Plan cadastral du haut de Saint Martin
Montre la taille et la direction "historique" des différentes parcelles de vigne
Mais ces terrains, comme partout ailleurs en France, ont souffert du phylloxéra. De plus les conditions de culture particulièrement difficiles sur des coteaux aussi pentus ont amené à un abandon assez rapide de ces terres à la friche. Aussi aujourd'hui à part par quelques pieds d'asperges sauvages, de thym et par quelques chênes truffiers, cet espace n'est plus occupé que d'herbes hautes.
Les différentes propriétés étaient bornées par des arbres principalement des cognaciers plantés exprès en limite de terrain. ils étaient taillés à 1 mètre environ pour avoir une forme particulière reconnaissable suite à la repousse. De telles souches peuvent encore être rencontrées en montant dans cette friche.
La dernière vigne du coteau a été entretenue par mon grand-père qui tirait de ses quelques pieds suffisamment de raisins pour faire sa piquette de l'année (quand les raisins n'étaient pas mangés par le blaireau, le grand ennemi de Joseph. Car l'animal une fois qu'il avait repéré ce garde-mangé, venait quasi quotidiennement se substenter... Jusqu'au moment où il finissait dans les griffes du piège monté par mon grand-père).
La vendange était l'occasion de réunir la famille, même si mon grand-père se chargeait seul de la cueillette, vue la taille de la vigne. On mettait tout dans la grande bassine et s'était mon arrière grand mère qui se collait au pietinage.
En limite de ces champs, en continuant le chemin du Gal vers Lillette, se trouve la muraille rocheuse qui accuillait tant de colonies d'Abeille que la montagne en ruisselait de miel.
le gal - les infractuosités à miel
Sur tout le versant sud de ce rocher les abeilles s'étaient installées
D'après mon grand-père, le rocher brillait de miel
la paroi verticale du gal, longeant l'Aude
le chemin qui longe cette falaise conduit à la Grotte / Ermitage de Félix Armand, puis continue vers les champs de bord d'Aude de Lillette et vers l'ancien village.
La vallée du Gal vue sud/nord depuis une des coulées de pierres bordant la paroie rocheuse en limite des vignes.
Après une longue période de pluie, le soleil était enfin revenu. Aussi au village on profitait de l'occasion pour aller à la rivière faire toute la lessive de retard que la pluie avait empéchée. Avec autant de linge à sécher, Janinette avait décidé de profiter de son ancienne vigne pour étaller tout son linge dans l'herbe fraiche, espérant en finir au plus vite. Mal lui en pris, car c'est le jour que choisirent aussi les sources de la montagne pour déclancher un écoulement de terrain. Les draps furent emportés par la coulée de boue qui s'est détachée de la montagne. Comme une ligne de jet tombant en cascade, du plus haut de l'éboulement, l'eau claire a commencé à jaillir sans retenue. Mais trop tard pour nettoyer les pauvres draps emportés.
Aujourd'hui encore, il est possible de voir dans le coteau cet espace terreux qui s'est effondré, bien en dessous du niveau de la source qui alimente le village.
Depuis longtemps je n'avais pas vu d'eau couler là, même si dans ma jeunesse j'avais pu assister moi-même à ces jets d'eau, quand la pluie d'automne avait été abondante.

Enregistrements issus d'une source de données
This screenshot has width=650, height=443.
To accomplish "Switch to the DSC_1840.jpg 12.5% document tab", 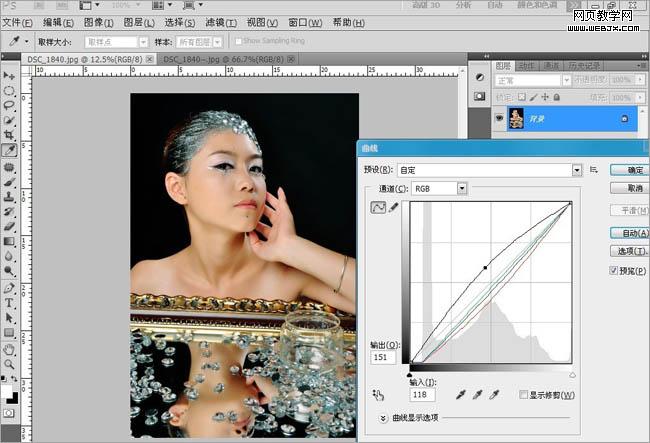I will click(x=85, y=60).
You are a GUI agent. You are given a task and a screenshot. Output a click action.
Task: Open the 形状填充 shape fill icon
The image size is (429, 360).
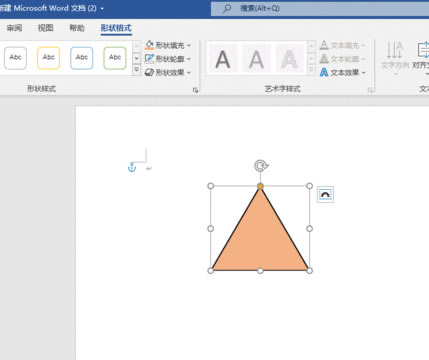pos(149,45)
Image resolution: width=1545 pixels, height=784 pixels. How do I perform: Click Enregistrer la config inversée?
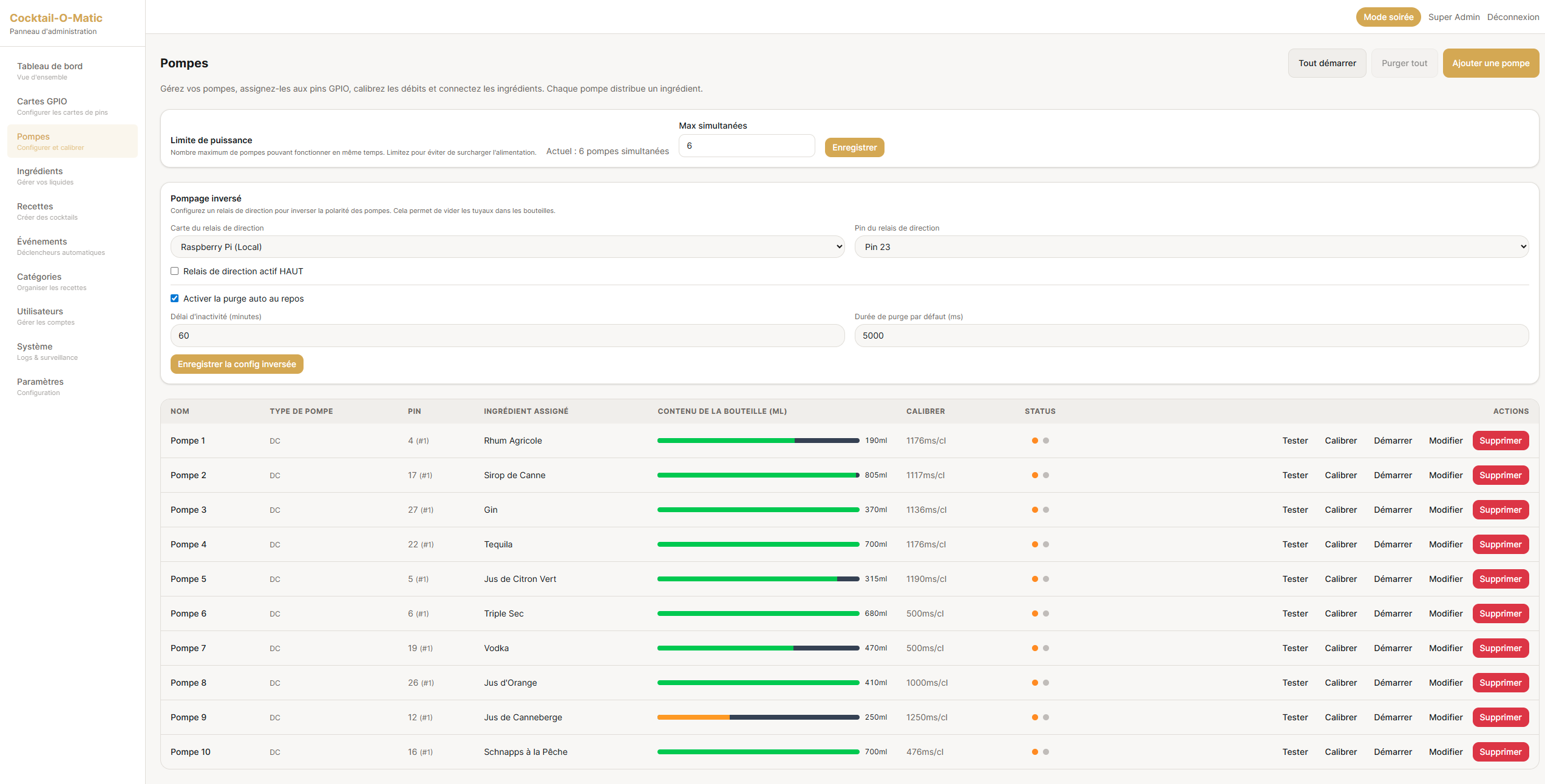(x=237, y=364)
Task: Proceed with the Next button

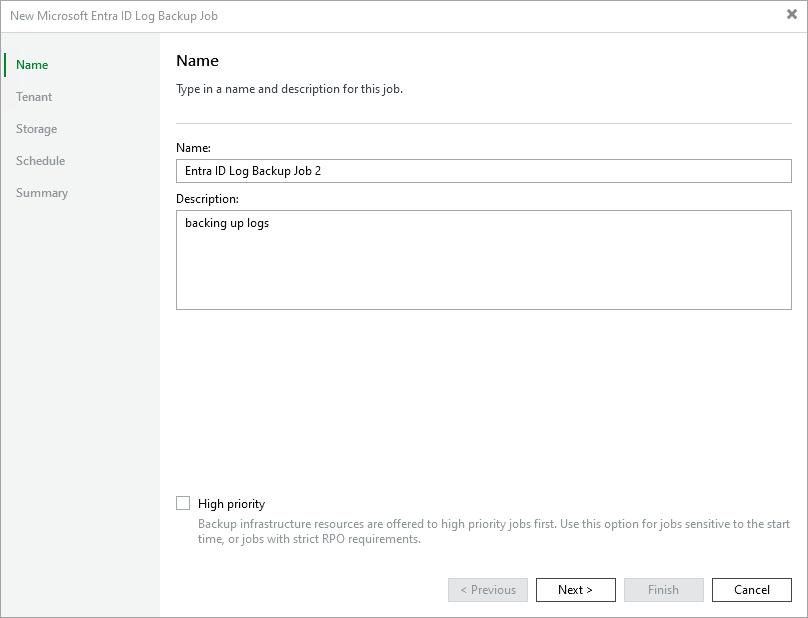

◆ Consigne de l'exercice
Rédigez la suite du texte sur le coteau de Saint Martin, juste après sa dernière phrase. Le matériel n'a aucun rôle à jouer ici.

◆ Résultat attendu
Suite aux pluies diluvienne du 23 janvier 2020, toutes les sources de la montagne se sont mises à couler, une coulée de Boue à la pêcherie à même bloquée la route. Et bien sûr notre montagne à coulée elle aussi
La "source" de l'ancien éboulement, photo prise le 25/01/2020. Le 26, elle coulait encore alors que le ruisseau longeant la station d'épuration était, lui, tari...
(Je ne suis pas allé voir où elle s'infiltre, mais l'information aurait mérité d'être creusée...)
Remarque finale : Le Courrier de l'Aude du 31/12/1897 indique une surface de 4 hectares de Vigne à St Martin (de Taissac...) pour une production en 1896 de 20 hectolitres, mais plus que 12 hectolitres en 1897 (40 hectolitres en 1894 (CdA du 19/03/1895), 15 hectolitres en 1895 (Cda du 12/02/1896) - les chiffres donnés par le Vigneron Narbonnais (30/12/1896) sont différents ). La diminution de la production est-elle due au Phylloxéra ?
Sur ce grand espace des Soulasses (c'est le nom de cet ancien terrain viticole), principalement sur les zones intermédiaires qui séparaient les différentes vignes, les pieds d'asperge sauvage ont conquis toutes les aspérités possibles.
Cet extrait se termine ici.